::: The data
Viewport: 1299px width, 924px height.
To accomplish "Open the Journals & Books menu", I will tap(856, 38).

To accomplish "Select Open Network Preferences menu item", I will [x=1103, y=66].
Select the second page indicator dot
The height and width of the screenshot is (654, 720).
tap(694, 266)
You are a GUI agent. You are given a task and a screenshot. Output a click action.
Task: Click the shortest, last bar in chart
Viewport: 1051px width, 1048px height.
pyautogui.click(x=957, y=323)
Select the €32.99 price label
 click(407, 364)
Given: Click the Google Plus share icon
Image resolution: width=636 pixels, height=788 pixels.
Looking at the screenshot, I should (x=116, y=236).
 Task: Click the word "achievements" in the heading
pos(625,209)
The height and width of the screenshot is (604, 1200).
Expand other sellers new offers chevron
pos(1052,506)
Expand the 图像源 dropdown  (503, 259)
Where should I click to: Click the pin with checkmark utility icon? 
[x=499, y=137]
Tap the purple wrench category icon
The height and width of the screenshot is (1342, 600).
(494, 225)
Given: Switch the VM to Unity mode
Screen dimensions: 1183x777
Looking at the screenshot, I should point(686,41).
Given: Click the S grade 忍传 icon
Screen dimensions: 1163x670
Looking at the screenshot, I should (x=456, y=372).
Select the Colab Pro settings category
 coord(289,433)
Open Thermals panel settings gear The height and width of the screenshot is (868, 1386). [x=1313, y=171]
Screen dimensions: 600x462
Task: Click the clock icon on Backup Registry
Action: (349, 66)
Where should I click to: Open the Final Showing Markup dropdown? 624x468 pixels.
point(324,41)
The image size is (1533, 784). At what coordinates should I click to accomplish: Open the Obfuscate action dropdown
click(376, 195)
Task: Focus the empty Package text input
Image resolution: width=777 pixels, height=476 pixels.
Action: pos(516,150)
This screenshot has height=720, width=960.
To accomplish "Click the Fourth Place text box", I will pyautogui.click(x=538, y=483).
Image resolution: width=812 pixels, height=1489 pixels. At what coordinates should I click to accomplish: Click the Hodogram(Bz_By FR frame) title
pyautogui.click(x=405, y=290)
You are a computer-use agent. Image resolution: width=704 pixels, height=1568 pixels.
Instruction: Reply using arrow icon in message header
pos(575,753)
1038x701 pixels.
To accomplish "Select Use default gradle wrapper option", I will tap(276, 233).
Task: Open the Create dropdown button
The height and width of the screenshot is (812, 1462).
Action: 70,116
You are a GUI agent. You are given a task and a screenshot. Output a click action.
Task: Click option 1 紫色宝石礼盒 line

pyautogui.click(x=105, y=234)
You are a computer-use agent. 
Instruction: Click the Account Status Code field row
::::::
--- Prompt ---
Report the number of lines in the records above that include "text", leaving out any other words.

--- Solution for this task ---
2